Requirement
Give each line of the rows below as a string in a JSON list, one string per line, leaving out blank lines.

═════ Provided information ═════

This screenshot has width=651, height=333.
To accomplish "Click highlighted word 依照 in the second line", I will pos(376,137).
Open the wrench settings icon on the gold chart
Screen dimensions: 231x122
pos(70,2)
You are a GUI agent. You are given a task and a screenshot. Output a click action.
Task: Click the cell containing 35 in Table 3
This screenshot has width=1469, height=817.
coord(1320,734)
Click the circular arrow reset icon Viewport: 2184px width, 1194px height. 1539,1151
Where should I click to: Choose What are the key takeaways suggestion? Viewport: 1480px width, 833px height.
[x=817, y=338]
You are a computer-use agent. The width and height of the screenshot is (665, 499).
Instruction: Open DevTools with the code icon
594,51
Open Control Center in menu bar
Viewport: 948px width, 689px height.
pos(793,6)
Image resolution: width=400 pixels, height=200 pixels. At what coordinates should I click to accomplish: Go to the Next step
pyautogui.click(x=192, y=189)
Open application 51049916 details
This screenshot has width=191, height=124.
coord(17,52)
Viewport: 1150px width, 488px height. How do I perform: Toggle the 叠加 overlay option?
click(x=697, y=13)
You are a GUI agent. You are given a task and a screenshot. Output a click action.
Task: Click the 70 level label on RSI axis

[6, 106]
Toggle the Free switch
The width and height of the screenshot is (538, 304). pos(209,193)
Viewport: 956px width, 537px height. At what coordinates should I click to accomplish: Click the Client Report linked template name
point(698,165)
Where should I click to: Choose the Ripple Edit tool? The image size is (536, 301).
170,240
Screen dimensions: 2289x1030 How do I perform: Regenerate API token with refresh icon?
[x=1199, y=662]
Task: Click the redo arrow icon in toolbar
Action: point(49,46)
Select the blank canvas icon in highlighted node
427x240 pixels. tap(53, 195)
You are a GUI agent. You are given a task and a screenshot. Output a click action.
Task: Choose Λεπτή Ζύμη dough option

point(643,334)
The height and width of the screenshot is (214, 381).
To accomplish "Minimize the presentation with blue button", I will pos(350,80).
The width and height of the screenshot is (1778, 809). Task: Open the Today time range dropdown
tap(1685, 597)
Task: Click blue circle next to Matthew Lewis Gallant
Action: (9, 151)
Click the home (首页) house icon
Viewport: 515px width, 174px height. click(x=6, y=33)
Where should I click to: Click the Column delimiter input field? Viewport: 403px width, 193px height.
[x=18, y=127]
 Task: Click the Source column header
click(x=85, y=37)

═════

Worked answer
[
  "This screenshot has width=651, height=333.",
  "To accomplish \"Click highlighted word 依照 in the second line\", I will pos(376,137).",
  "Open the wrench settings icon on the gold chart",
  "Screen dimensions: 231x122",
  "pos(70,2)",
  "You are a GUI agent. You are given a task and a screenshot. Output a click action.",
  "Task: Click the cell containing 35 in Table 3",
  "This screenshot has width=1469, height=817.",
  "coord(1320,734)",
  "Click the circular arrow reset icon Viewport: 2184px width, 1194px height. 1539,1151",
  "Where should I click to: Choose What are the key takeaways suggestion? Viewport: 1480px width, 833px height.",
  "[x=817, y=338]",
  "You are a computer-use agent. The width and height of the screenshot is (665, 499).",
  "Instruction: Open DevTools with the code icon",
  "594,51",
  "Open Control Center in menu bar",
  "Viewport: 948px width, 689px height.",
  "pos(793,6)",
  "Image resolution: width=400 pixels, height=200 pixels. At what coordinates should I click to accomplish: Go to the Next step",
  "pyautogui.click(x=192, y=189)",
  "Open application 51049916 details",
  "This screenshot has width=191, height=124.",
  "coord(17,52)",
  "Viewport: 1150px width, 488px height. How do I perform: Toggle the 叠加 overlay option?",
  "click(x=697, y=13)",
  "You are a GUI agent. You are given a task and a screenshot. Output a click action.",
  "Task: Click the 70 level label on RSI axis",
  "[6, 106]",
  "Toggle the Free switch",
  "The width and height of the screenshot is (538, 304). pos(209,193)",
  "Viewport: 956px width, 537px height. At what coordinates should I click to accomplish: Click the Client Report linked template name",
  "point(698,165)",
  "Where should I click to: Choose the Ripple Edit tool? The image size is (536, 301).",
  "170,240",
  "Screen dimensions: 2289x1030 How do I perform: Regenerate API token with refresh icon?",
  "[x=1199, y=662]",
  "Task: Click the redo arrow icon in toolbar",
  "Action: point(49,46)",
  "Select the blank canvas icon in highlighted node",
  "427x240 pixels. tap(53, 195)",
  "You are a GUI agent. You are given a task and a screenshot. Output a click action.",
  "Task: Choose Λεπτή Ζύμη dough option",
  "point(643,334)",
  "The height and width of the screenshot is (214, 381).",
  "To accomplish \"Minimize the presentation with blue button\", I will pos(350,80).",
  "The width and height of the screenshot is (1778, 809). Task: Open the Today time range dropdown",
  "tap(1685, 597)",
  "Task: Click blue circle next to Matthew Lewis Gallant",
  "Action: (9, 151)",
  "Click the home (首页) house icon",
  "Viewport: 515px width, 174px height. click(x=6, y=33)",
  "Where should I click to: Click the Column delimiter input field? Viewport: 403px width, 193px height.",
  "[x=18, y=127]",
  " Task: Click the Source column header",
  "click(x=85, y=37)"
]